--- Data section Enclosed Below ---
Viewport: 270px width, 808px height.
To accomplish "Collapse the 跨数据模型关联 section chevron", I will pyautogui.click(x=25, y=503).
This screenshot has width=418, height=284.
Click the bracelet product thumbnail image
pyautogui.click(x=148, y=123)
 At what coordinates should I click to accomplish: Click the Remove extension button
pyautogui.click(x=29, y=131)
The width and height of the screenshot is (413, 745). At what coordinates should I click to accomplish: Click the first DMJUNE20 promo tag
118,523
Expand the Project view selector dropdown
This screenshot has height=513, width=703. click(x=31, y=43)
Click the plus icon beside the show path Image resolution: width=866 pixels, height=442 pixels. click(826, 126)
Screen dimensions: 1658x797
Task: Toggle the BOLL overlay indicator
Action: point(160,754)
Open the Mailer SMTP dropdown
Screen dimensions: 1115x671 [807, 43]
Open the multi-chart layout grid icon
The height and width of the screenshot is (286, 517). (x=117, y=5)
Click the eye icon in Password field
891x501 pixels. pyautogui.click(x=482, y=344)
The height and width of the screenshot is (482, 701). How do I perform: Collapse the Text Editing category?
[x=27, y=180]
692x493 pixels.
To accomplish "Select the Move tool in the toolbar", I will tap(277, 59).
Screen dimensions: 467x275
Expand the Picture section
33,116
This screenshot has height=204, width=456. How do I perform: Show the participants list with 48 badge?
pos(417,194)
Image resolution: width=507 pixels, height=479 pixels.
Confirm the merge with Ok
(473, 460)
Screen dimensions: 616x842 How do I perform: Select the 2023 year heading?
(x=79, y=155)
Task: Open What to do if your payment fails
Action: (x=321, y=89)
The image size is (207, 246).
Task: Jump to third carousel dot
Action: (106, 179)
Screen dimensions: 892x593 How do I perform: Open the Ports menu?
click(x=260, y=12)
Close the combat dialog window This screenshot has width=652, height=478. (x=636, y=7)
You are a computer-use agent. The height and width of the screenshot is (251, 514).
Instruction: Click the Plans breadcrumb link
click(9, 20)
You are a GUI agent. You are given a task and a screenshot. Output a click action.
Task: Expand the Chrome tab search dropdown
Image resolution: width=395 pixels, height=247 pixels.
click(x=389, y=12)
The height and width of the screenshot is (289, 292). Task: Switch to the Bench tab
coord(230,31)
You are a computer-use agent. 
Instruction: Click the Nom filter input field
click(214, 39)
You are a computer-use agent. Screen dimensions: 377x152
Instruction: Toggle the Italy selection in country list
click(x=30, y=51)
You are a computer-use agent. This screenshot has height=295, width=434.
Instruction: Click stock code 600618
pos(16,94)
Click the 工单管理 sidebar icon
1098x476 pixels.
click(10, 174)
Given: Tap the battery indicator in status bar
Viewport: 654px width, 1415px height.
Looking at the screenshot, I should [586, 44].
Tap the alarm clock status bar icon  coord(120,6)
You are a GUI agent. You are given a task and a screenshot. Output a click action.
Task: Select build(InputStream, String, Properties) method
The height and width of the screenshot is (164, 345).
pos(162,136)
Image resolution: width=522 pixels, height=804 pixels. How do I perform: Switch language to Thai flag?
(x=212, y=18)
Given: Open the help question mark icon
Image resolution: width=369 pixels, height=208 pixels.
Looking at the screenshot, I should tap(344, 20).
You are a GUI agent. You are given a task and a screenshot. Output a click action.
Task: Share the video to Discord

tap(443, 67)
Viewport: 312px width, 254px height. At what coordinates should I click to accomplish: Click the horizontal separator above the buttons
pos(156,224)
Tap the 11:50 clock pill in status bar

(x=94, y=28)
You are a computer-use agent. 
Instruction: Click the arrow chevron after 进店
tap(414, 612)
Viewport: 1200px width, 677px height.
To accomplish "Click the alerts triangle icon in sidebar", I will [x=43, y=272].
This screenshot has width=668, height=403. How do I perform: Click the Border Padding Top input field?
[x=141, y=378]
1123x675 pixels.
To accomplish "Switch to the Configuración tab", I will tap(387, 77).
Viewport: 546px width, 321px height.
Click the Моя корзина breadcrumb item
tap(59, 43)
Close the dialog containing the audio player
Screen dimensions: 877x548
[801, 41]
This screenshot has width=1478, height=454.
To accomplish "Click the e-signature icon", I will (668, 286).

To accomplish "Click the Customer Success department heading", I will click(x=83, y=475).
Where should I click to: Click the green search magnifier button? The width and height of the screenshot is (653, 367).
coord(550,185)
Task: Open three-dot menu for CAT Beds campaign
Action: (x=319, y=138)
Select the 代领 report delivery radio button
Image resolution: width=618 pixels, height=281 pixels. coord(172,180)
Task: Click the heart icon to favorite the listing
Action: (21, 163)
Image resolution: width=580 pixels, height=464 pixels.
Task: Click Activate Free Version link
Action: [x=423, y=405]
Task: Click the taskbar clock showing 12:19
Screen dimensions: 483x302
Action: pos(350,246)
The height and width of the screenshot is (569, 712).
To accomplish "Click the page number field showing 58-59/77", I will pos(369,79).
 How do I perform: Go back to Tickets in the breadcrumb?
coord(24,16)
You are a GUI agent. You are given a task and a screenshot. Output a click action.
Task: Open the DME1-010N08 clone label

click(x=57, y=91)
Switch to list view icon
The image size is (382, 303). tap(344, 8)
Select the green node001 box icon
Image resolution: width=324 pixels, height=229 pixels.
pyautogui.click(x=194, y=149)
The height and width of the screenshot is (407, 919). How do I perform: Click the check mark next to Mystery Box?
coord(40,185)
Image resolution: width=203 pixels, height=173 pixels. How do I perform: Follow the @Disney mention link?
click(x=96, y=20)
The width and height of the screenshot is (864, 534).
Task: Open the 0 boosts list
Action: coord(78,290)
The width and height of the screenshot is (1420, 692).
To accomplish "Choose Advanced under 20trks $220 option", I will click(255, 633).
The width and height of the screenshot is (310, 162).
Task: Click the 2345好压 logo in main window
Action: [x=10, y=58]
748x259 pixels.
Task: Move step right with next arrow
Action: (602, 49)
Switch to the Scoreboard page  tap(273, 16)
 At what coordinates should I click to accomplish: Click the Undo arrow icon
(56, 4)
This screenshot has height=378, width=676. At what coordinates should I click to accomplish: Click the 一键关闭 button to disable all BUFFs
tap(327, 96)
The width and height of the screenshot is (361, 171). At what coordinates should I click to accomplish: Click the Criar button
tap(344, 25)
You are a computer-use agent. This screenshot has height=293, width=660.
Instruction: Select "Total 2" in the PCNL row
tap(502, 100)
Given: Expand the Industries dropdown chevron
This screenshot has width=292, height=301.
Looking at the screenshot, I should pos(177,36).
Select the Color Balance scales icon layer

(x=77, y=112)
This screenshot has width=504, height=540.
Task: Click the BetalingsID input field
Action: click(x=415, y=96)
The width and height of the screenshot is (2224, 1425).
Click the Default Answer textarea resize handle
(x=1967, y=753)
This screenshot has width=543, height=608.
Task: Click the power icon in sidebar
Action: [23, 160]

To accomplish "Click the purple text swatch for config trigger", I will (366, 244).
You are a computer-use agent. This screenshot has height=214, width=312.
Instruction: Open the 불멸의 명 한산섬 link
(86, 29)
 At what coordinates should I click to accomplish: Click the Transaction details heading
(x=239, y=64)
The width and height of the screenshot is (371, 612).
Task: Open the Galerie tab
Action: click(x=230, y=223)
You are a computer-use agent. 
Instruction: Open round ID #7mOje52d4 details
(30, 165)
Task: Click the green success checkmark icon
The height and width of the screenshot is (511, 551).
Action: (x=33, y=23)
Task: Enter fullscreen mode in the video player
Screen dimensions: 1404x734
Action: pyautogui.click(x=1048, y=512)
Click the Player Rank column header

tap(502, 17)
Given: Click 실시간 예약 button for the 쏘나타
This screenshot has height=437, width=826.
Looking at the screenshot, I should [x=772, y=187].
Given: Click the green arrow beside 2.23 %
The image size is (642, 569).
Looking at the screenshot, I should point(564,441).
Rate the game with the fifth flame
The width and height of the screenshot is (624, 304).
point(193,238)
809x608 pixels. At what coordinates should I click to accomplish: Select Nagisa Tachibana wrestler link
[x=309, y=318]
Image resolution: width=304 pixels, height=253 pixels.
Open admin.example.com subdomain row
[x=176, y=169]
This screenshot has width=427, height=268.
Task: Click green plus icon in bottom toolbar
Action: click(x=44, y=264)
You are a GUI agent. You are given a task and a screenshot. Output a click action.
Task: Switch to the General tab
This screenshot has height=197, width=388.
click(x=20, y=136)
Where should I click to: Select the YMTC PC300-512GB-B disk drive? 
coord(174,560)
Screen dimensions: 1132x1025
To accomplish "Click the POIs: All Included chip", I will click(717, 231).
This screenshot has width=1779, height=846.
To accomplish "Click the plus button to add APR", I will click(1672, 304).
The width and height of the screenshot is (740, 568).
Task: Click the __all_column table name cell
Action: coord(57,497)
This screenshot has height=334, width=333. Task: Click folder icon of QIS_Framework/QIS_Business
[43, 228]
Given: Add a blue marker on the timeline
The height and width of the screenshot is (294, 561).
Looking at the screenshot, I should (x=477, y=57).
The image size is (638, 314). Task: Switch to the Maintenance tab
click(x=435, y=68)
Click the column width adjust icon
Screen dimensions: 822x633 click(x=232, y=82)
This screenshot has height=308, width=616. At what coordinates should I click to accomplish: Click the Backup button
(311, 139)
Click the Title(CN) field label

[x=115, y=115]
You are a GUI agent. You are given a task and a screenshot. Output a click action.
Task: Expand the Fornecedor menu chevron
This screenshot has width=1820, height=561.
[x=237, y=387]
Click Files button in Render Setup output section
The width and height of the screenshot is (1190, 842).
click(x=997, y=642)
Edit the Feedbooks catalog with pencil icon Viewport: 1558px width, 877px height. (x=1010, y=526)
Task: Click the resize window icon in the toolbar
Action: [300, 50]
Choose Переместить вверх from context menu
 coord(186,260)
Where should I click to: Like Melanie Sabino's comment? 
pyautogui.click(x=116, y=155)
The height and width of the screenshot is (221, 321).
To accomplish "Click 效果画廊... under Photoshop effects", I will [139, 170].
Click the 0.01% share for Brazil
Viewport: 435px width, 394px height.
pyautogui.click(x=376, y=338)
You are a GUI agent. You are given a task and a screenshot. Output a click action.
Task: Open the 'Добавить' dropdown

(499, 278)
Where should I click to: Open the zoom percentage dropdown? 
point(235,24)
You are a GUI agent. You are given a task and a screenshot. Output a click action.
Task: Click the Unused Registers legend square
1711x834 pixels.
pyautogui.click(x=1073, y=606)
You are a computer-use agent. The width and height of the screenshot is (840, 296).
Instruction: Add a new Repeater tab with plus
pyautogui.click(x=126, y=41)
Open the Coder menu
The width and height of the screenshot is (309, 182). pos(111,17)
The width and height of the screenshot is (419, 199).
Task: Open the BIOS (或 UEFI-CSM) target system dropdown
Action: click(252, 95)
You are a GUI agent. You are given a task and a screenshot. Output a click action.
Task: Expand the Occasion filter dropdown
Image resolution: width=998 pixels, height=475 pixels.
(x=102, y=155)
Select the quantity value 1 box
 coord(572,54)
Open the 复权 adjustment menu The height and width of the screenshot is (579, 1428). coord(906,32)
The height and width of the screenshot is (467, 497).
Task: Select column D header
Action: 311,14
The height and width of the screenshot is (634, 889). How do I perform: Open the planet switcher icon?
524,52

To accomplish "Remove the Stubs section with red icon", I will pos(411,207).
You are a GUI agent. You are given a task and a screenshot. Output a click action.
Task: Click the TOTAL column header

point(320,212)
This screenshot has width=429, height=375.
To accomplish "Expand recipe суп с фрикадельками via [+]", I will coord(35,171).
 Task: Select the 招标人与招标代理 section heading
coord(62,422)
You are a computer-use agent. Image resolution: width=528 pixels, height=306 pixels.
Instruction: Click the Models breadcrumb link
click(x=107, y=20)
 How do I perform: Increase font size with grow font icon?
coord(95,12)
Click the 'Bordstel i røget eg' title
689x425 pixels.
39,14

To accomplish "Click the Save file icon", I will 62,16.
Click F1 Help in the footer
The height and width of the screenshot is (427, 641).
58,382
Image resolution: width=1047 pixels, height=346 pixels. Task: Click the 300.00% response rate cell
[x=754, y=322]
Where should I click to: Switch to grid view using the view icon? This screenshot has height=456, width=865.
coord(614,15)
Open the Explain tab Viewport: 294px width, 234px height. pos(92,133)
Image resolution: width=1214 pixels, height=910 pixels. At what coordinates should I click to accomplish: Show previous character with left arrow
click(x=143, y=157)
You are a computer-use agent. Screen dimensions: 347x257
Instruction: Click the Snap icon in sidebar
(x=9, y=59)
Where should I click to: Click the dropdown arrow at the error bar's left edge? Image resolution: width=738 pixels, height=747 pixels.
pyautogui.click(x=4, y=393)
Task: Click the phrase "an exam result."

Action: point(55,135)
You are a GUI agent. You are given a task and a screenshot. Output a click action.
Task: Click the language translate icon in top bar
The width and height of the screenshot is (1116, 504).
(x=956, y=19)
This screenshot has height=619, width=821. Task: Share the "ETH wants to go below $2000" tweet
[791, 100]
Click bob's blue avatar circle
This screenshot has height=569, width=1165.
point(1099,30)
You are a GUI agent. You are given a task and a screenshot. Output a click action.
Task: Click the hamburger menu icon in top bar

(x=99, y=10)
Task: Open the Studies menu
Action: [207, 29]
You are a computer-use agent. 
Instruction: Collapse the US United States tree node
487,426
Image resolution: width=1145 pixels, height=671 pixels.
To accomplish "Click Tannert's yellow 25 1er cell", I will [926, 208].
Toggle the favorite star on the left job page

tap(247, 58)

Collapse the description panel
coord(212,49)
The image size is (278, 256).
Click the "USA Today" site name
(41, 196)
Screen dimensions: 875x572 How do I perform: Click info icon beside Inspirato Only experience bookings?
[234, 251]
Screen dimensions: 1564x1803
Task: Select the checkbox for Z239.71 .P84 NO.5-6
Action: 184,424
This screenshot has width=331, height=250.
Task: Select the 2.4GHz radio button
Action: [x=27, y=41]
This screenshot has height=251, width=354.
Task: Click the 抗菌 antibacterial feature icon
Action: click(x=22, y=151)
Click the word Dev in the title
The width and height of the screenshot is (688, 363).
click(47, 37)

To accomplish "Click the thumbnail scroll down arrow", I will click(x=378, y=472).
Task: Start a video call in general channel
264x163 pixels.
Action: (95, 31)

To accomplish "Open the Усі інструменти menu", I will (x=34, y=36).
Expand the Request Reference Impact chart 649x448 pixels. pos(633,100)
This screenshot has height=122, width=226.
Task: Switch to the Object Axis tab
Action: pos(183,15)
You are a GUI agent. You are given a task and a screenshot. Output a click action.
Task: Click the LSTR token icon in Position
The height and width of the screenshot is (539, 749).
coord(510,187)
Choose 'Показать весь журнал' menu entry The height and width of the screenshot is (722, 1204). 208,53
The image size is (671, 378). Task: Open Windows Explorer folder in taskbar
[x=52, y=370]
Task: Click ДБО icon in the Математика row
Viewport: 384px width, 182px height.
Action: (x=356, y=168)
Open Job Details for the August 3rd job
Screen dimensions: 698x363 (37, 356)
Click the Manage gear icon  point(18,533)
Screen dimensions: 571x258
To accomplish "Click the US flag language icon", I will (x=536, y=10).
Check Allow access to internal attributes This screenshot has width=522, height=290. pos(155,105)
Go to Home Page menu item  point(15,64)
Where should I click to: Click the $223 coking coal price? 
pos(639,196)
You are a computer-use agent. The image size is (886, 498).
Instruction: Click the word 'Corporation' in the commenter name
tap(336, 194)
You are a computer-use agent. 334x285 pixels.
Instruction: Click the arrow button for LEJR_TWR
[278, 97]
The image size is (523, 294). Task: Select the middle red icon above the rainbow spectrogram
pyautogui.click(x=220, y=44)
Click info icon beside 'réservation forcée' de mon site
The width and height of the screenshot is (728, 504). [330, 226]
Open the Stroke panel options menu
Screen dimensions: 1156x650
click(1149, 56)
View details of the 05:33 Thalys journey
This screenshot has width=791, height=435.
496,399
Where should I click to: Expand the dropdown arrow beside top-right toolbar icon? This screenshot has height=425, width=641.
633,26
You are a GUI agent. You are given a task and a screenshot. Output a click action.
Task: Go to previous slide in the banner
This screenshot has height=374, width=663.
--- End of Enclosed Data section ---
Filter the entries down to the lines containing "dialog". Copy each of those lines.

Close the combat dialog window This screenshot has width=652, height=478. (x=636, y=7)
Close the dialog containing the audio player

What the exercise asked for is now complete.